## WORK ITEM
Using "tweet" as the search string, find the matching lines below and copy them.

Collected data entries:
■ ■ ■ ■ ■ ■ ■

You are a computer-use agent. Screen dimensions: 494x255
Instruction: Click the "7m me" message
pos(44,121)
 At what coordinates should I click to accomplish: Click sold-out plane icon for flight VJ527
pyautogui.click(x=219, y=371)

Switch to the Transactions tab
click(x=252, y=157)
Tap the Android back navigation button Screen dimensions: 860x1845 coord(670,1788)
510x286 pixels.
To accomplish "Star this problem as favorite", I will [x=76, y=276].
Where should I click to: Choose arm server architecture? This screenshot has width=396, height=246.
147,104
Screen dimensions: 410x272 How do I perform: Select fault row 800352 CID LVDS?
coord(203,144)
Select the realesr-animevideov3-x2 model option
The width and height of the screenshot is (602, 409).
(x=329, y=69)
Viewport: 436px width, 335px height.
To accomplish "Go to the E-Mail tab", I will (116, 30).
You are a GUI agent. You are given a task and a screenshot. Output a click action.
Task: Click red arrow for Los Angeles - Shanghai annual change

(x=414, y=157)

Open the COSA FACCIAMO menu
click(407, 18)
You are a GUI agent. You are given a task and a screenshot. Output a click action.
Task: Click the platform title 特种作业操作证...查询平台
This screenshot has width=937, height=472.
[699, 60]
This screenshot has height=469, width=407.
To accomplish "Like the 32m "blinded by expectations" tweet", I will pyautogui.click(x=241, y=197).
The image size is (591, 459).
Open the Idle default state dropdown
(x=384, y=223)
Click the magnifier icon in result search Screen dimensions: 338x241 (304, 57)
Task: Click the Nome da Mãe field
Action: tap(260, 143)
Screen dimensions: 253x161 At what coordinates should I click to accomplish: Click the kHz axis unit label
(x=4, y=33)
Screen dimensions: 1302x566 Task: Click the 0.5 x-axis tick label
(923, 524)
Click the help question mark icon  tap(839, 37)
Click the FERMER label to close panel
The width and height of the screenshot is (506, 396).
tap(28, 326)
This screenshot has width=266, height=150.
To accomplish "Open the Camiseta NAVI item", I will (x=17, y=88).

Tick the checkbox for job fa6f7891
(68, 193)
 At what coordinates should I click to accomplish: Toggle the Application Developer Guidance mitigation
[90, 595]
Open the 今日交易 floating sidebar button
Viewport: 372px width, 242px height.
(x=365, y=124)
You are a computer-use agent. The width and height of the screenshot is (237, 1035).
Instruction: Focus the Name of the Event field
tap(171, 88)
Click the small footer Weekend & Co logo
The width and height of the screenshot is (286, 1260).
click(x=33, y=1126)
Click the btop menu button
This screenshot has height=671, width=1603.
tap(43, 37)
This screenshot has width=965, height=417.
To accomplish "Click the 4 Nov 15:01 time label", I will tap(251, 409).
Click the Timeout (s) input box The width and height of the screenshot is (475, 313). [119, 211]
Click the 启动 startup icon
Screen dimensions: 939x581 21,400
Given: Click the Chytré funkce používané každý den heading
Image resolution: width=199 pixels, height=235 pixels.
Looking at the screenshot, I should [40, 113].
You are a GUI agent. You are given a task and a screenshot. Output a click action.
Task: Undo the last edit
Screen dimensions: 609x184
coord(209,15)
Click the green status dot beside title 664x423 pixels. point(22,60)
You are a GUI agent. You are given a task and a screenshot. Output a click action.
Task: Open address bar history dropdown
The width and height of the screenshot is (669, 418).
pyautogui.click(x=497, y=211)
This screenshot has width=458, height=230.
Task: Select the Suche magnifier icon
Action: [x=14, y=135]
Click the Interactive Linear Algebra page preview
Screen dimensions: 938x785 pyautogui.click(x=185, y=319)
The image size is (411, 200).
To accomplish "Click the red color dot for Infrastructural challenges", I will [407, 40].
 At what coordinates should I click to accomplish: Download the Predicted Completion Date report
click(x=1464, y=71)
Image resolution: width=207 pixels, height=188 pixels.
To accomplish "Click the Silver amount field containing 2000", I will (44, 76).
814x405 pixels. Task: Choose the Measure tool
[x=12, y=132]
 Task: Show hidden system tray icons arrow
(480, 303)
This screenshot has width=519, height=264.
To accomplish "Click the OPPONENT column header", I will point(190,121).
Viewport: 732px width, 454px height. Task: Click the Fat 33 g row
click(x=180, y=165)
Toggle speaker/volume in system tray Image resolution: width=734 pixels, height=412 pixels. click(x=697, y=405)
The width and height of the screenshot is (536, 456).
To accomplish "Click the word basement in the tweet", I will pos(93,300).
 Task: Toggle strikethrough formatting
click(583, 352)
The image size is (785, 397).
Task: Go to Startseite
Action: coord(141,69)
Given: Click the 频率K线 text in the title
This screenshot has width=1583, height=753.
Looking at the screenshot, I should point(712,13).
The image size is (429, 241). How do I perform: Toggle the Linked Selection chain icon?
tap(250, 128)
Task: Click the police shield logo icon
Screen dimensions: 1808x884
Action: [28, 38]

■ ■ ■ ■ ■ ■ ■

## RESULT OF THIS EXERCISE
To accomplish "Like the 32m "blinded by expectations" tweet", I will pyautogui.click(x=241, y=197).
To accomplish "Click the word basement in the tweet", I will pos(93,300).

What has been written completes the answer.